— START OF Excerpt to read —
# Amazon Tree Boas/Green Tree Pythons



## huntx7 (Nov 13, 2004)

Hi all,

I'm trying to debate whether or not to get an ATB or a GTP. Right now I'm leaning towards an ATB, as it seems easier to care for. But the GTP's are much more pretty (to me atleast).

Anyways, I plan on getting the 334A cage from http://www.boaphileplastics.com/arborealcages.html

This cage should do it for either species. Could anyone recommend any breeders? Any good care sheets?

Does anyone have any personal experience with these guys? If so send me a PM if you're interested in helping, please.

Thanks guys!


----------



## Feeder_Phish (Apr 15, 2005)

heres a good chondro(GTP) SITE

http://www.finegtps.com/index.html

covers everything


----------



## huntx7 (Nov 13, 2004)

Thanks!

Nice site for GTPs, couldn't seem to find anything like that when I was searching. Although, I've seen this site before.

I think I'm going to be getting an ATB though, seem like a better starter aboreal. But, who knows.


----------



## Feeder_Phish (Apr 15, 2005)

well chondros are supposedly more tame that ATB


----------



## huntx7 (Nov 13, 2004)

I'm not worried about the taming process or biting issue, I have a rather high tolerance of pain (I will tell stories as proof







). ATBs and GTPs aren't really a taming snake, either. The term "look but don't touch" is often used for these guys. Plus, GTP's spinal cords are extremely week as neonates until they reach about a year or two.

It was recommended on another forum that you start with ATBs as starter aboreals. But, I believe ATBs are more forgiving for husbandry, if I'm wrong please correct me, though.


----------



## huntx7 (Nov 13, 2004)

Ended up getting the GTP. Will have pics tomorrow hopefully!


----------



## Feeder_Phish (Apr 15, 2005)
— END OF Excerpt to read —
▸ **What to do**:
1: Please sum up the boa and python thread above in two sentences.
2: Write the next post in the boa and python thread, following on from its final header.
— START OF Available data —
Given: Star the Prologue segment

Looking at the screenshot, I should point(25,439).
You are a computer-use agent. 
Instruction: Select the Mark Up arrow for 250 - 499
— END OF Available data —
▸ **Final results**:
1: A forum user torn between an Amazon tree boa and a green tree python plans to buy the 334A cage and asks for breeders, care sheets, and personal experience. After another member shares a GTP site and says chondros are supposedly tamer than ATBs, the user says ATBs seem more forgiving as starter arboreals but ends up getting the GTP.

2:
huntx7 said:


> Ended up getting the GTP. Will have pics tomorrow hopefully!


 why though i was pretty sure you were going to get the ATB???

did you get any morphs???


----------



## huntx7 (Nov 13, 2004)

Feeder_Phish said:


> Ended up getting the GTP. Will have pics tomorrow hopefully!


 why though i was pretty sure you were going to get the ATB???

did you get any morphs???
[/quote]

No, it's just a Lereh Green Tree Python.

Well, I went to exotics by nature to look at them. I ended up talking with the guy there (really nice guy, even brought me into his chondro room). He explained how GTP husbandry was not as hard as it's made out to be, neither is the humidity (well, I live in Louisiana so it's not that hard to keep up with). But pretty much he turned me away from Amazons and to GTPs. I'm much more satisfied with the GTP to be honest.


----------



## Feeder_Phish (Apr 15, 2005)

PICS?????


----------



## huntx7 (Nov 13, 2004)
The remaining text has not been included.